Marchera ou marchera pas, ce soulèvement populaire  ? On le saura ce samedi 17 février avec les manifestations dans tous les départements, convergeant vers les préfectures.

 

Les motards sont rebelles

 

La manifestation du samedi 17 février, dans chaque département, devant la préfecture, c'était son idée, à Leandro Antonio Nogueira, maçon portugais d'une trentaine d'années, habitant la Dordogne, qui a créé le premier groupe "Vous en avez marre c'est maintenant" (90.000 membres) et lancé très vite des groupes locaux par département. « C'est ma propriété », disait-il. Au point qu'il a voulu assurer le contrôle en étant administrateur dans chaque groupe.


En Saône-et-Loire, ça s'est mal passé : les motards, qui avaient été 1.500 à se rassembler à Sevrey, dès le 13 janvier, se sont rebellés et ont créé un groupe dissident, Colère71000. Lequel a manifesté à sa propre date, le samedi 10. : environ 300 à 600 participants, derrière des leaders motards. À Lyon, le groupe Colère69 est toujours géré depuis la Dordogne. Il est peu actif. Ailleurs, cela dépend... On trouve des motards FFMC ou proches qui engagent à aller aux manifestations de la FFMC, comme en Picardie, d'autres qui y ajoutent des actions locales, comme à Chartres (Eure-et-Loir) ou à Lille (Nord)...
 

Les manifestants en Saône-et-Loire (copie d'écran).

 

Les CGU de Facebook comme règle du jeu

 

Le problème principal est justement la « spontanéité » du mouvement. Dans un syndicat, un parti, les chefs sont élus au terme d'une carrière au service de l'organisation. Ils sont responsables devant des instances qui existent depuis des années. Quand, à la CGT, Monsieur Martinez annonce une grève des cheminots, le syndicat l'a déjà décidée collectivement, organisée avec ses affiliés élus dans les entreprises, qui négocient avec les directions locales... Là, Leandro Nogueira n'est pas élu, il est administrateur d'un groupe Facebook. Sa règle du jeu, ce sont les conditions générales d'utilisation de Facebook... S'il lance un appel pour trouver de nouveaux administrateurs, il peut les choisir, les révoquer. S'il existe une démocratie interne au groupe, c'est par le biais de sondages (quelle action préférez-vous ?). Parfois, des réunions sont organisées dans la vraie vie, dans des cafés.
──────────────────────────────
*OBJECTIF 1*: Recopiez intégralement les lignes des enregistrements, de celle qui contient "Where should I" jusqu'à celle qui contient "Action: click(x=826, y=288)", toutes deux incluses, en augmentant de 63 chaque nombre des coordonnées données en réponse.
Ces enregistrements n'ont aucun rapport avec l'extrait.

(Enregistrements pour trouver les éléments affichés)
──────────────────────────────
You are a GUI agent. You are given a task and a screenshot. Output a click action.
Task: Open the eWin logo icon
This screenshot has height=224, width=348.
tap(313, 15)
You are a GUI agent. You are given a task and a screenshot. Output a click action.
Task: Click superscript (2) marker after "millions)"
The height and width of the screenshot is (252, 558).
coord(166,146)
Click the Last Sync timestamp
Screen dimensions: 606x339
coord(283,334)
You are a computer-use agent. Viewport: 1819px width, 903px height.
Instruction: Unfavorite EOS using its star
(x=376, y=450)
──────────────────────────────
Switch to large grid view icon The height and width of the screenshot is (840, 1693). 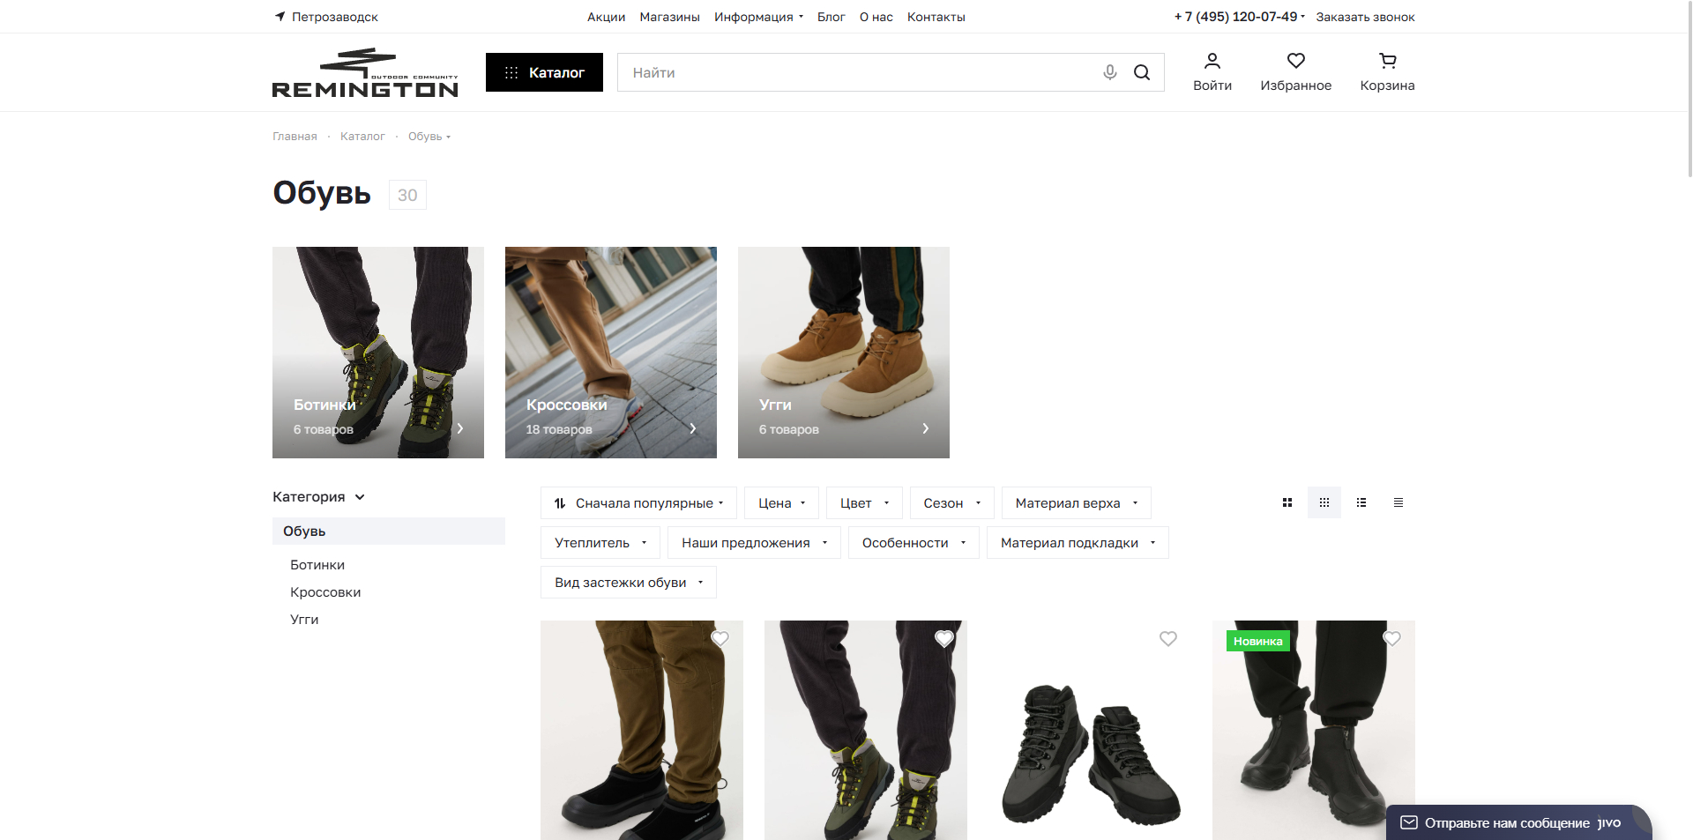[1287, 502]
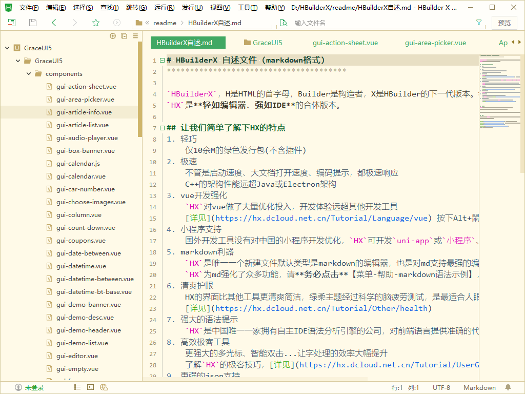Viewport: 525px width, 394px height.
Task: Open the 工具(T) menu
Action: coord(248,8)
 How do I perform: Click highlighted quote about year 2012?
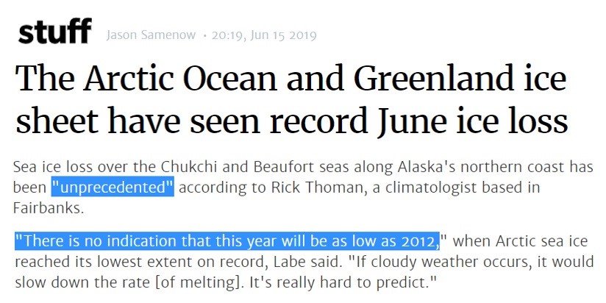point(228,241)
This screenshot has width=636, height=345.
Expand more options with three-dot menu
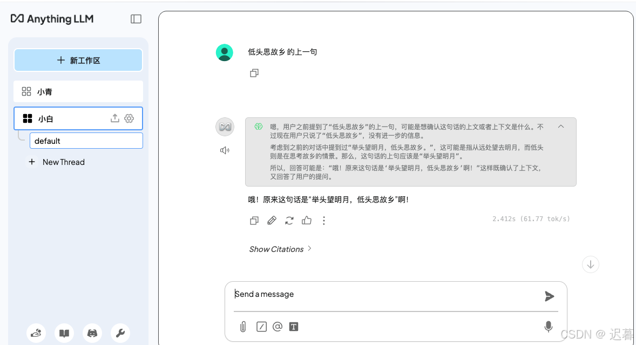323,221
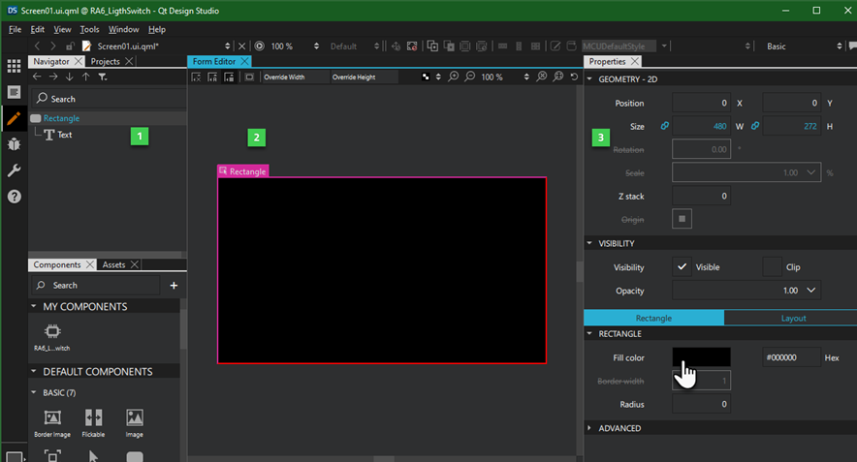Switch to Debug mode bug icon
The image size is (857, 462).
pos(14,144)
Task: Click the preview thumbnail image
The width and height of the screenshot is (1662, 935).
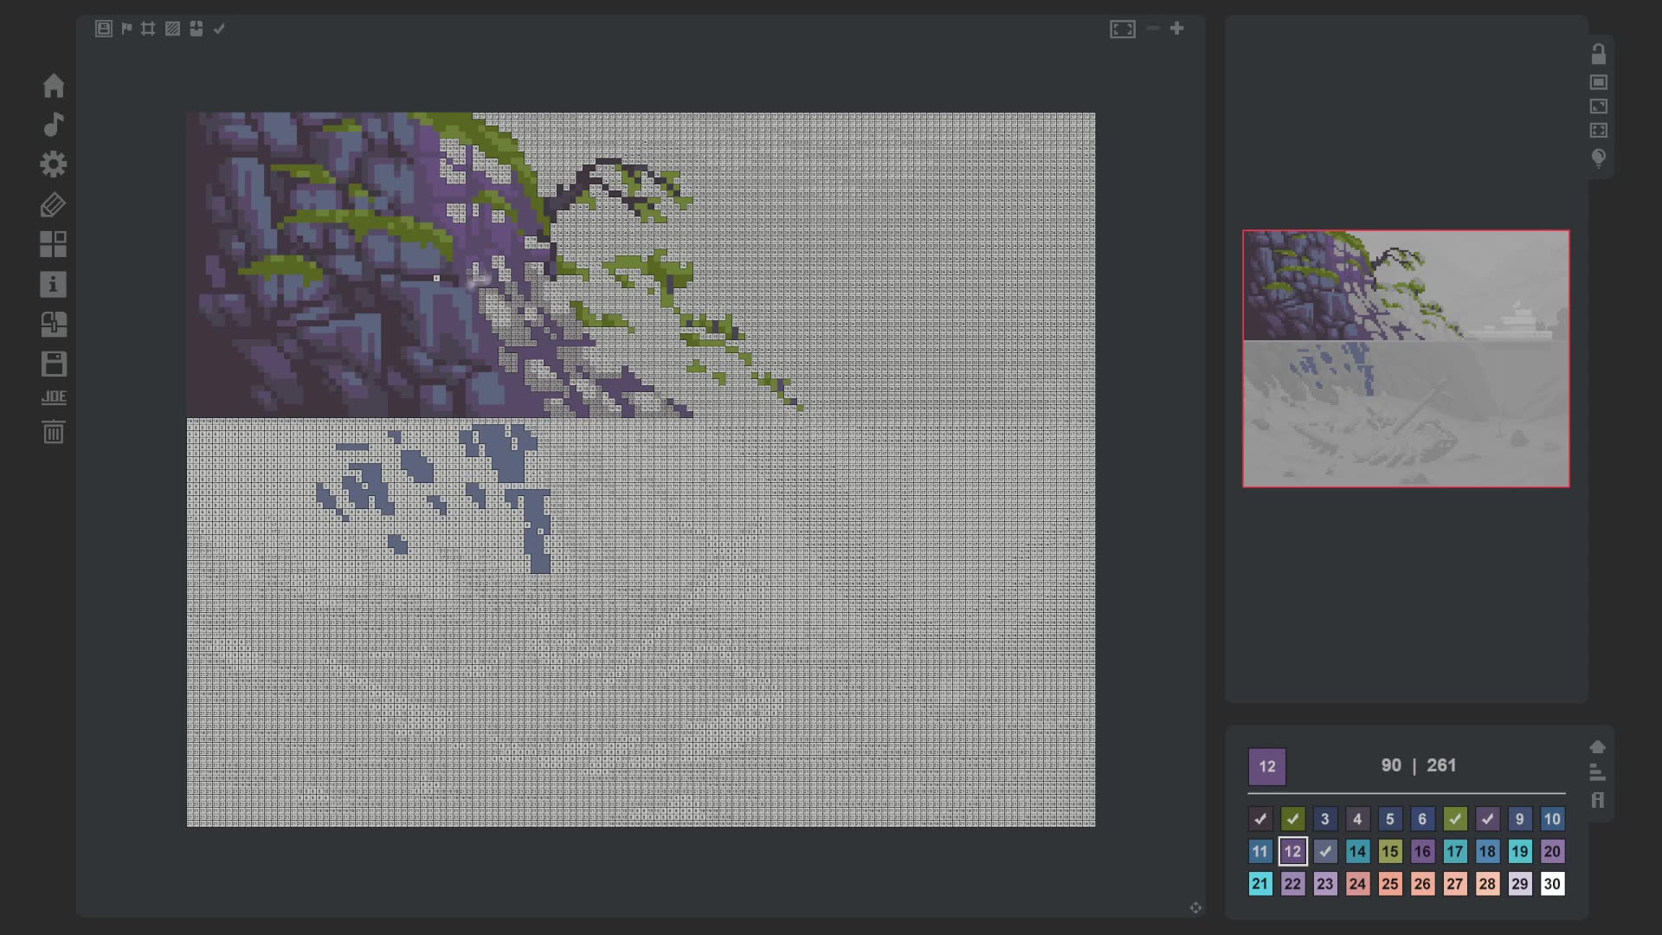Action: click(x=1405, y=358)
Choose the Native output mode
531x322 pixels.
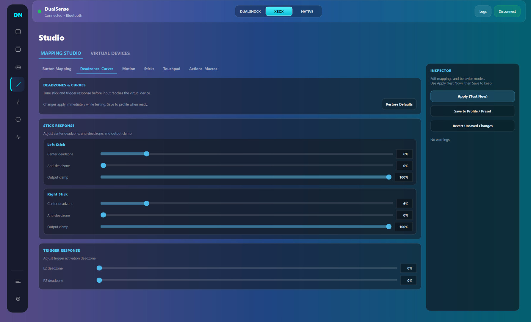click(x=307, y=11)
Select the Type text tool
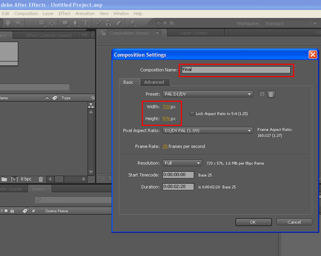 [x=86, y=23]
──────────────────────────────
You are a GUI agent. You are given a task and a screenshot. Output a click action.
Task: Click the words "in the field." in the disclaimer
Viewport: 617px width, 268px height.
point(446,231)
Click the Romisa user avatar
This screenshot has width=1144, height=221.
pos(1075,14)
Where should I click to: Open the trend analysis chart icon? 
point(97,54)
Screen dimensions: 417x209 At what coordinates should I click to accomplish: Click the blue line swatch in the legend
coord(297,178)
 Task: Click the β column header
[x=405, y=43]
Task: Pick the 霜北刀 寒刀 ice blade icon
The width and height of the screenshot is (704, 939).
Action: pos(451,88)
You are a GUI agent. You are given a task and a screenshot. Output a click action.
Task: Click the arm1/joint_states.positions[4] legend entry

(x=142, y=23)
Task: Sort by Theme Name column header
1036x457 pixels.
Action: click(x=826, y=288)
──────────────────────────────
*OBJECTIF 2*: D'après l'extrait, combien de motards s'étaient rassemblés à Sevrey le 13 janvier ?

*SOLUTION 1*:
Where should I click to: Open the trend analysis chart icon? 
point(160,117)
Screen dimensions: 417x209 At what coordinates should I click to accomplish: Click the blue line swatch in the legend
coord(360,241)
 Task: Click the β column header
[x=468, y=106]
Task: Pick the 霜北刀 寒刀 ice blade icon
The width and height of the screenshot is (704, 939).
Action: pos(514,151)
You are a GUI agent. You are given a task and a screenshot. Output a click action.
Task: Click the arm1/joint_states.positions[4] legend entry

(x=205, y=86)
Task: Sort by Theme Name column header
1036x457 pixels.
Action: click(x=889, y=351)

*SOLUTION 2*: 1.500 motards.